╭──

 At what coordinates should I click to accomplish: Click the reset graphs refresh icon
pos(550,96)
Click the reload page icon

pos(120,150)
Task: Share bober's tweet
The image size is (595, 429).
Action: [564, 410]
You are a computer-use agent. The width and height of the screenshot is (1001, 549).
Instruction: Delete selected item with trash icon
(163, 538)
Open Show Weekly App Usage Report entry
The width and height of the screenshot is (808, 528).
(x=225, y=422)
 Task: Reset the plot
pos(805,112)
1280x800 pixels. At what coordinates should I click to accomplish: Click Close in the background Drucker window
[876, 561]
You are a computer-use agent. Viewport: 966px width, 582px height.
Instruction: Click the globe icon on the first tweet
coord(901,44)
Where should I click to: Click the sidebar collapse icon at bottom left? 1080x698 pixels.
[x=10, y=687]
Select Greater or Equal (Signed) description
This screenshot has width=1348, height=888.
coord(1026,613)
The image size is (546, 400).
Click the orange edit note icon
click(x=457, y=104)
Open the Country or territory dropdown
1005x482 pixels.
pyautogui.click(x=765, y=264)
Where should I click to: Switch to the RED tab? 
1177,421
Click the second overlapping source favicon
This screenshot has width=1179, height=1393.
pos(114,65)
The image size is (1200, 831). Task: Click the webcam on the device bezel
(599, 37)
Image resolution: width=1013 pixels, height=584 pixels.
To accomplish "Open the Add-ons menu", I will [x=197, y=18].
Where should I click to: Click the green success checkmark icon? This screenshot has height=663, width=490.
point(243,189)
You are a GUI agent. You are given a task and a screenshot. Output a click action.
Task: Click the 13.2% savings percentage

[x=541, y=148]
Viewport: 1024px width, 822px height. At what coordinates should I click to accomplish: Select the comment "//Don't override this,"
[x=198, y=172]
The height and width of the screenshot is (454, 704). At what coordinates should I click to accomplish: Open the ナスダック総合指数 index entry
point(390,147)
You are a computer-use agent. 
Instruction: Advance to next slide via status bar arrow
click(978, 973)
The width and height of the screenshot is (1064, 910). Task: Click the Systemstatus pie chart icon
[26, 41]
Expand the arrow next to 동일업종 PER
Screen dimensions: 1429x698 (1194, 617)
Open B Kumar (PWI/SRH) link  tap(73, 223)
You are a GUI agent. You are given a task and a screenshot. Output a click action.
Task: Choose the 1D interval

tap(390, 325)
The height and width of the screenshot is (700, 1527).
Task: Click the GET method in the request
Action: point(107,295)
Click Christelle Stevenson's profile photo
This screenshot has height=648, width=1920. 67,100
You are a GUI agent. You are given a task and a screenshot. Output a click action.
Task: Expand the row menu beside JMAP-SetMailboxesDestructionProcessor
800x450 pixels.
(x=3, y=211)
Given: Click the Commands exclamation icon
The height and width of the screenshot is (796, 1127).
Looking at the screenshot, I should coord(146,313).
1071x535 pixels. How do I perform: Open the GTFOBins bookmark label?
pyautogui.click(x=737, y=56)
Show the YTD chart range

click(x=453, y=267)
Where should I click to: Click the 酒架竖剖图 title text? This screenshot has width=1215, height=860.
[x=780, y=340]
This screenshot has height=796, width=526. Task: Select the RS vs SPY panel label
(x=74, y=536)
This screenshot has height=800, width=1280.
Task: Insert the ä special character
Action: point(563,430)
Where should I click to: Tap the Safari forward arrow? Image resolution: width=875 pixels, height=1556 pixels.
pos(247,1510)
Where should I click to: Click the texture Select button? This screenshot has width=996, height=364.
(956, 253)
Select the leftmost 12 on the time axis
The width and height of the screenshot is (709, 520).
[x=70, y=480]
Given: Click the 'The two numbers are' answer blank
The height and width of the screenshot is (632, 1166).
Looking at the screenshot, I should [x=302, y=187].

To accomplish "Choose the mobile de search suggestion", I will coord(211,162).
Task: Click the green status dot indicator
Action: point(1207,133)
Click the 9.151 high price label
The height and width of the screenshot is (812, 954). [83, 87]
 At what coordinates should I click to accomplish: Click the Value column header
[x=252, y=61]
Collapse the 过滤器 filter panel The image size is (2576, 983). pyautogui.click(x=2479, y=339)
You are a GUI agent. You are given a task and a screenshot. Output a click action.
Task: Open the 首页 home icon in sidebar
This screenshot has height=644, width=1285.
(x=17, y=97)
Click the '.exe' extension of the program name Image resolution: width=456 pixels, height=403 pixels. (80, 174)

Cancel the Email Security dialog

╰──

→ HOW TO COMPLETE THIS TASK:
Would you reproduce all of the data exactly, without a single alteration?

→ OUTPUT OF THE TASK:
 At what coordinates should I click to accomplish: Click the reset graphs refresh icon
pos(550,96)
Click the reload page icon

pos(120,150)
Task: Share bober's tweet
The image size is (595, 429).
Action: [564, 410]
You are a computer-use agent. The width and height of the screenshot is (1001, 549).
Instruction: Delete selected item with trash icon
(163, 538)
Open Show Weekly App Usage Report entry
The width and height of the screenshot is (808, 528).
(x=225, y=422)
 Task: Reset the plot
pos(805,112)
1280x800 pixels. At what coordinates should I click to accomplish: Click Close in the background Drucker window
[876, 561]
You are a computer-use agent. Viewport: 966px width, 582px height.
Instruction: Click the globe icon on the first tweet
coord(901,44)
Where should I click to: Click the sidebar collapse icon at bottom left? 1080x698 pixels.
[x=10, y=687]
Select Greater or Equal (Signed) description
This screenshot has width=1348, height=888.
coord(1026,613)
The image size is (546, 400).
Click the orange edit note icon
click(x=457, y=104)
Open the Country or territory dropdown
1005x482 pixels.
pyautogui.click(x=765, y=264)
Where should I click to: Switch to the RED tab? 
1177,421
Click the second overlapping source favicon
This screenshot has width=1179, height=1393.
pos(114,65)
The image size is (1200, 831). Task: Click the webcam on the device bezel
(599, 37)
Image resolution: width=1013 pixels, height=584 pixels.
To accomplish "Open the Add-ons menu", I will [x=197, y=18].
Where should I click to: Click the green success checkmark icon? This screenshot has height=663, width=490.
point(243,189)
You are a GUI agent. You are given a task and a screenshot. Output a click action.
Task: Click the 13.2% savings percentage

[x=541, y=148]
Viewport: 1024px width, 822px height. At what coordinates should I click to accomplish: Select the comment "//Don't override this,"
[x=198, y=172]
The height and width of the screenshot is (454, 704). At what coordinates should I click to accomplish: Open the ナスダック総合指数 index entry
point(390,147)
You are a computer-use agent. 
Instruction: Advance to next slide via status bar arrow
click(978, 973)
The width and height of the screenshot is (1064, 910). Task: Click the Systemstatus pie chart icon
[26, 41]
Expand the arrow next to 동일업종 PER
Screen dimensions: 1429x698 (1194, 617)
Open B Kumar (PWI/SRH) link  tap(73, 223)
You are a GUI agent. You are given a task and a screenshot. Output a click action.
Task: Choose the 1D interval

tap(390, 325)
The height and width of the screenshot is (700, 1527).
Task: Click the GET method in the request
Action: point(107,295)
Click Christelle Stevenson's profile photo
This screenshot has height=648, width=1920. 67,100
You are a GUI agent. You are given a task and a screenshot. Output a click action.
Task: Expand the row menu beside JMAP-SetMailboxesDestructionProcessor
800x450 pixels.
(x=3, y=211)
Given: Click the Commands exclamation icon
The height and width of the screenshot is (796, 1127).
Looking at the screenshot, I should coord(146,313).
1071x535 pixels. How do I perform: Open the GTFOBins bookmark label?
pyautogui.click(x=737, y=56)
Show the YTD chart range

click(x=453, y=267)
Where should I click to: Click the 酒架竖剖图 title text? This screenshot has width=1215, height=860.
[x=780, y=340]
This screenshot has height=796, width=526. Task: Select the RS vs SPY panel label
(x=74, y=536)
This screenshot has height=800, width=1280.
Task: Insert the ä special character
Action: point(563,430)
Where should I click to: Tap the Safari forward arrow? Image resolution: width=875 pixels, height=1556 pixels.
pos(247,1510)
Where should I click to: Click the texture Select button? This screenshot has width=996, height=364.
(956, 253)
Select the leftmost 12 on the time axis
The width and height of the screenshot is (709, 520).
[x=70, y=480]
Given: Click the 'The two numbers are' answer blank
The height and width of the screenshot is (632, 1166).
Looking at the screenshot, I should [x=302, y=187].

To accomplish "Choose the mobile de search suggestion", I will coord(211,162).
Task: Click the green status dot indicator
Action: point(1207,133)
Click the 9.151 high price label
The height and width of the screenshot is (812, 954). [83, 87]
 At what coordinates should I click to accomplish: Click the Value column header
[x=252, y=61]
Collapse the 过滤器 filter panel The image size is (2576, 983). pyautogui.click(x=2479, y=339)
You are a GUI agent. You are given a task and a screenshot. Output a click action.
Task: Open the 首页 home icon in sidebar
This screenshot has height=644, width=1285.
(x=17, y=97)
Click the '.exe' extension of the program name Image resolution: width=456 pixels, height=403 pixels. (80, 174)

Cancel the Email Security dialog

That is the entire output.